Therefore, if you want to match a C/C++ string literal, I'd
recommend using one of the following two regular expressions:

m/" (.*? (?<!\\) (?:\\{2})* ) "/x
m/" ( (?: [^\\"] | \\. )* ) "/x

They both seem to run about as fast.

Thanks for all your help!

-- Jean-Luc Romano

If I had to worry about time I would probably use this
m/ " ( (?: [^"\\]+ | (?:\\.)+ )* ) " /x

Your results may vary.
-sln

--------------------
Output:
"\"\"\"\"\\\\\\\\\\\\\\\\\" " 1 "this is one" 2 "this is tw\o \" isin't it?" ""

(?x-ism:" ( (?: \\?. )*? ) ")
<\"\"\"\"\\\\\\\\\\\\\\\\\" >
<this is one>
<this is tw\o \" isin't it?>
<>
the code took:2.84375 wallclock secs ( 2.84 usr + 0.00 sys = 2.84 CPU)

(?x-ism:" (.*? (?<!\\) (?:\\{2})* ) ")
<\"\"\"\"\\\\\\\\\\\\\\\\\" >
<this is one>
<this is tw\o \" isin't it?>
<>
the code took:2.62468 wallclock secs ( 2.62 usr + 0.00 sys = 2.62 CPU)
○ ○ ○ ○
Tasks for this exercise:
A. Write out the regex thread from "Therefore, if you" down to "about as fast.", switching "regular expressions" to "patterns".
B. Pick out every line of the entries that contains the word "Download", matching case exactly.
The regex thread and the entries are unrelated to each other.

Recorded data:
○ ○ ○ ○
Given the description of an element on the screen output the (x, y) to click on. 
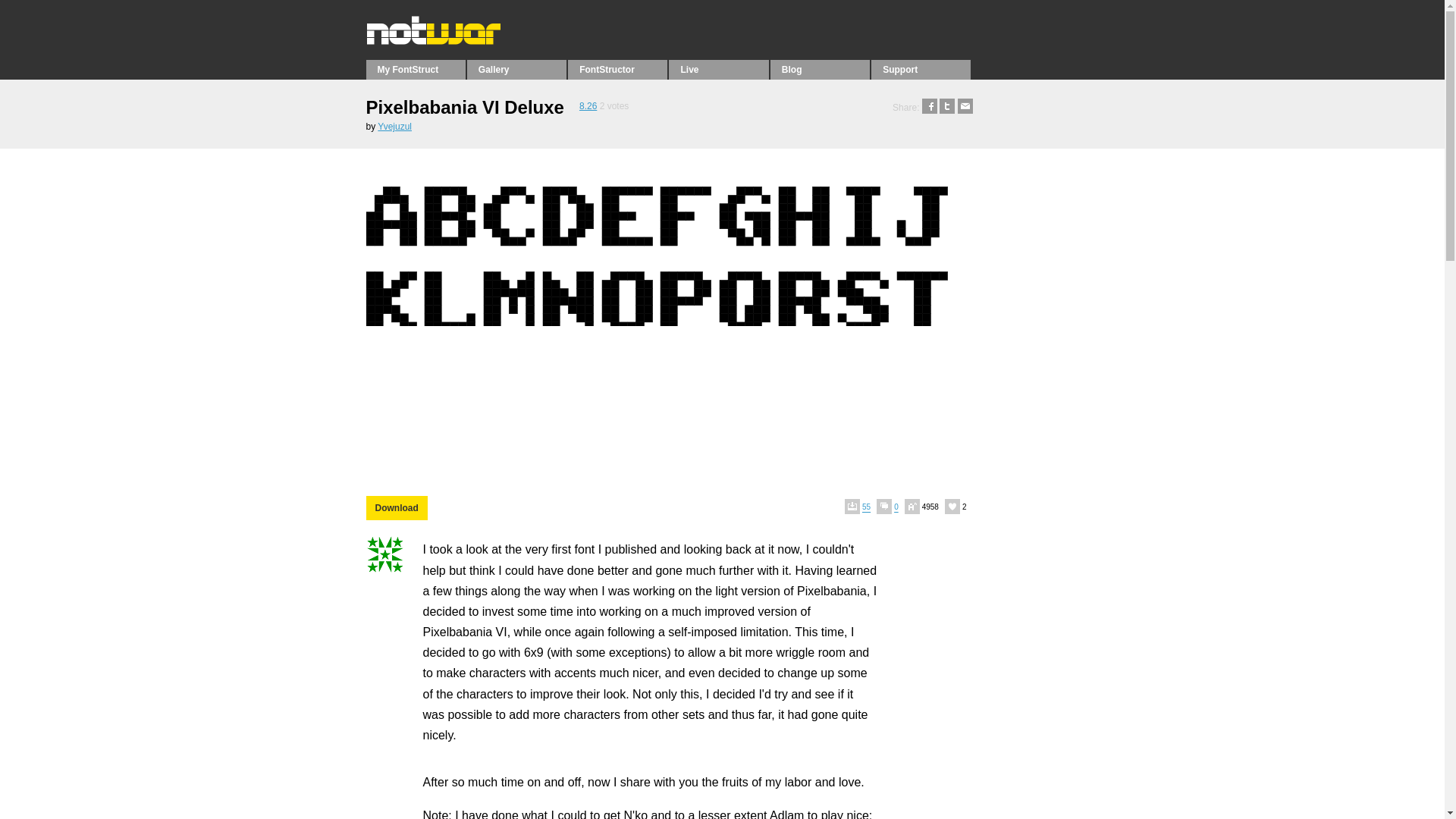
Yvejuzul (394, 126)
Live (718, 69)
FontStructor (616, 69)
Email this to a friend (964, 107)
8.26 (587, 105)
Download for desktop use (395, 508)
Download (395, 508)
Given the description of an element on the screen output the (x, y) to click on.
○ ○ ○ ○
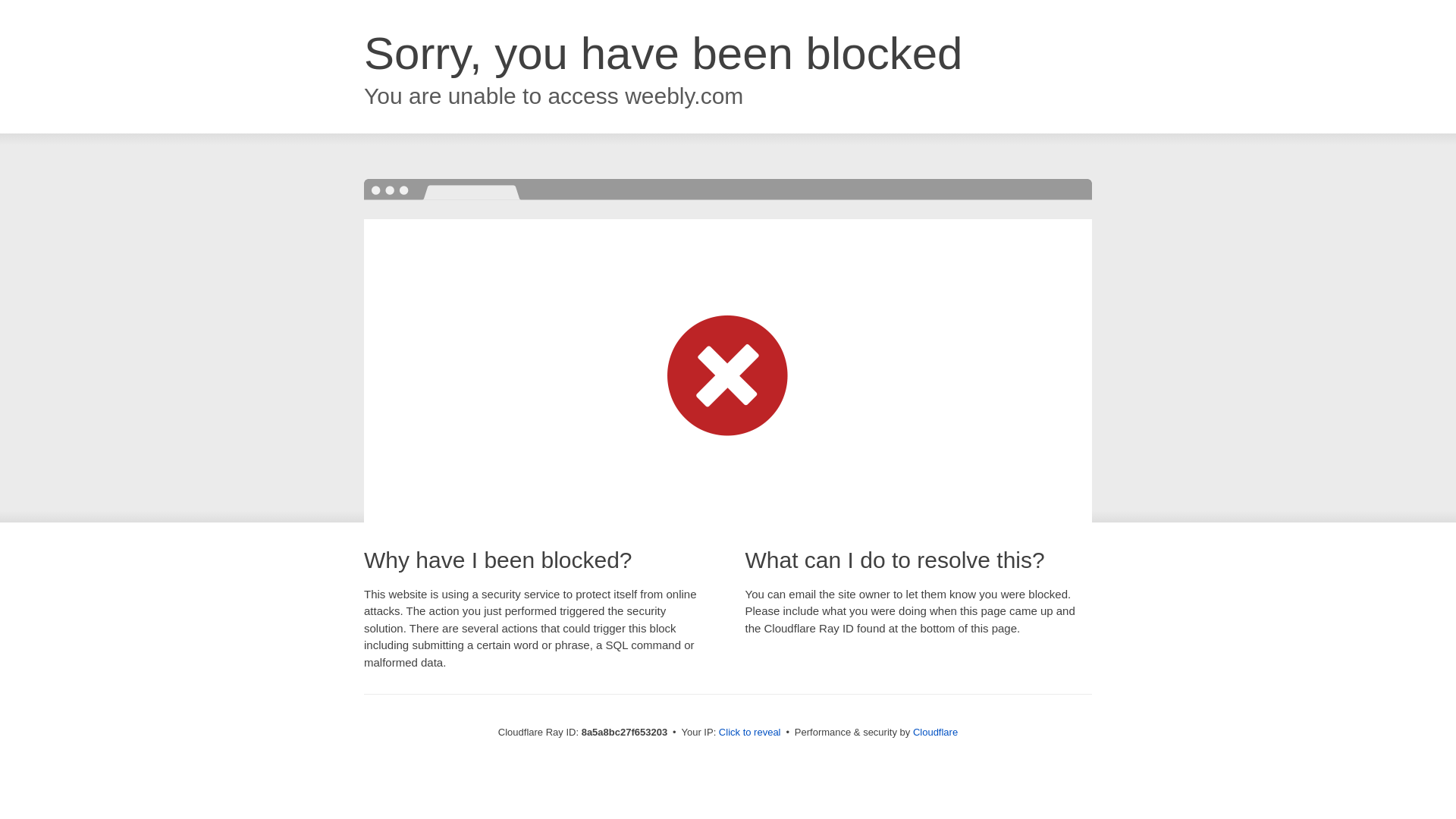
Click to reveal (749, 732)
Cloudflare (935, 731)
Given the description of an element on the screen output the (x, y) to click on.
○ ○ ○ ○
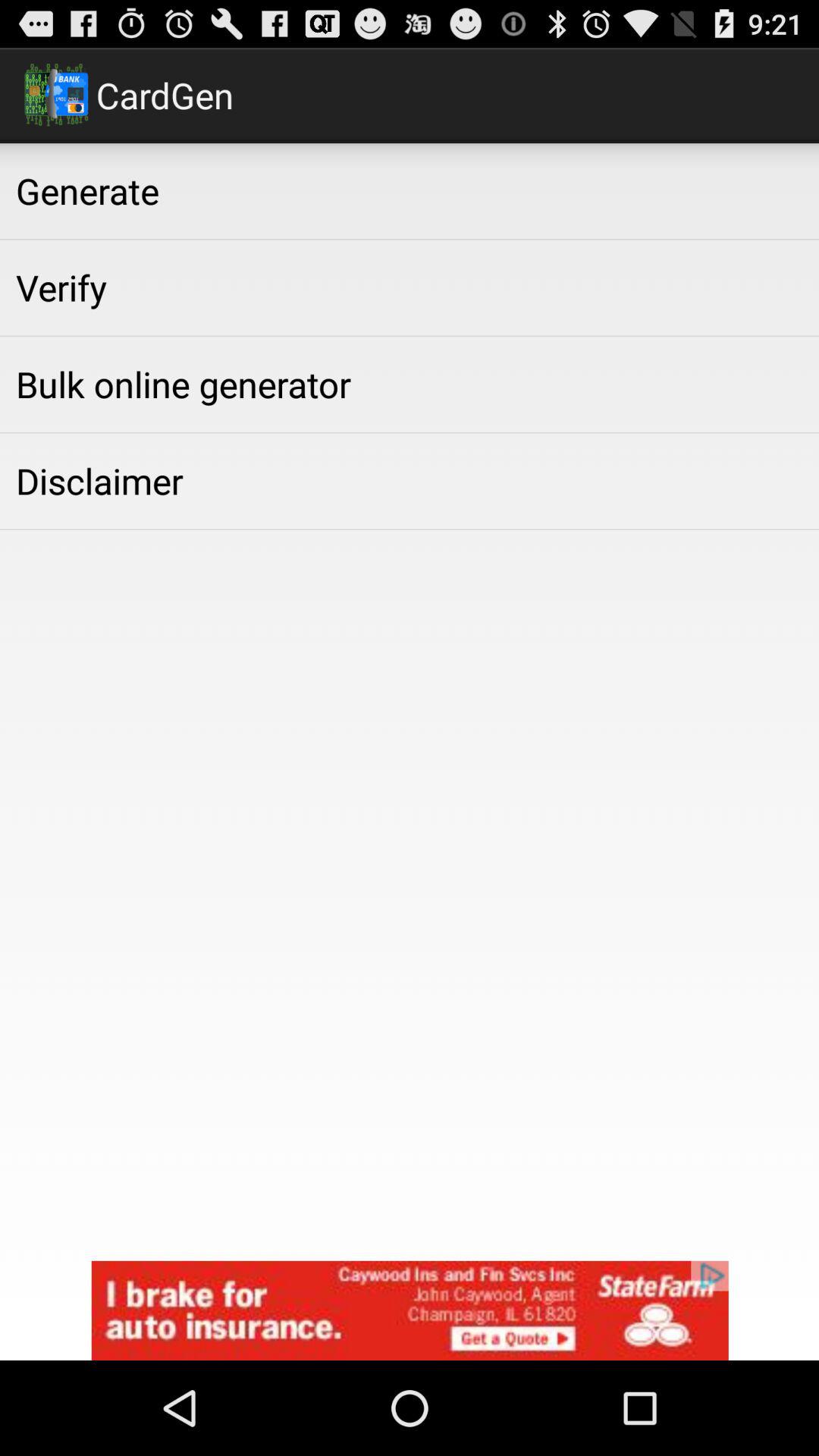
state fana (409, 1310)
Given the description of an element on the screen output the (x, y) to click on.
○ ○ ○ ○
The answers:
A.
Therefore, if you want to match a C/C++ string literal, I'd
recommend using one of the following two patterns:

m/" (.*? (?<!\\) (?:\\{2})* ) "/x
m/" ( (?: [^\\"] | \\. )* ) "/x

They both seem to run about as fast.

B.
Download for desktop use (395, 508)
Download (395, 508)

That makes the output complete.